Shareholders who have a ‘significant reliance’on the share price are in particular finding the current situation ‘mentally disappointing”, said Bowdler. ‘As a board and as a management we are intensely aware of those difficulties. Our job is to try to bring about circumstances which improve the way in which the company is observed and hope that that does reflect in an increase and improvement in the share price.”

Earlier this year Johnson Press cut its debt from £692 million to £484 million from the sale of 20 per cent of the business to Malaysian billionaire Anand Krishnan and through a rights issue.

However, analysts have showed concern over the company’s ability to refinance its current debt total of £465 million, which comes to the end of its fixed term in 2010 and therefore will require refinancing next year. If the current credit squeeze continues this could cause significant problems for the publisher of 18 daily newspapers and 300 weekly ones.

Bowdler said: “It’s naturally something which the market has a degree of concern over given the difficulties of the credit market and restrictive nature of the banks at the moment and the pressures that we’re seeing on advertising revenues.”

What the analysts say:

Alex de Groote, an analyst at Panmure Gordon, said the debt is the main factor in the low share price. ‘Its profits have caved in, or the perception of its profitability next year has really deteriorated. Unfortunately it’s saddled with a large amount of high debt just as we’re about to enter the biggest recession since the 1930s,’he said.

‘The refinancing or some comfort from the banks is very important.
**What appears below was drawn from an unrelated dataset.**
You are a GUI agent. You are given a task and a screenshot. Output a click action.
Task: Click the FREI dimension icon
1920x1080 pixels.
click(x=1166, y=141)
As far as they’re concerned in operational terms, sadly they just have to make themselves as resilient as they can to a very difficult trading environment, but it is a very difficult trading environment.”

Lorna Tilbian executive director of Numis Securities said in a report earlier this month that the best case scenario for the company would be a debt refinancing on ‘more onerous terms”, although added that this may only provide a temporary breathing space ‘should the downturn be prolonged”.

The worst case scenario, reports Tilbian, would be a ‘covenant breach and debt for equity swap”, which would wipe out what remains of the current equity value.

‘While the shares have already fallen a long way, a more positive recommendation will only be appropriate once refinancing is completed and/or there are some signs of stabilisation in advertising revenue,” she said.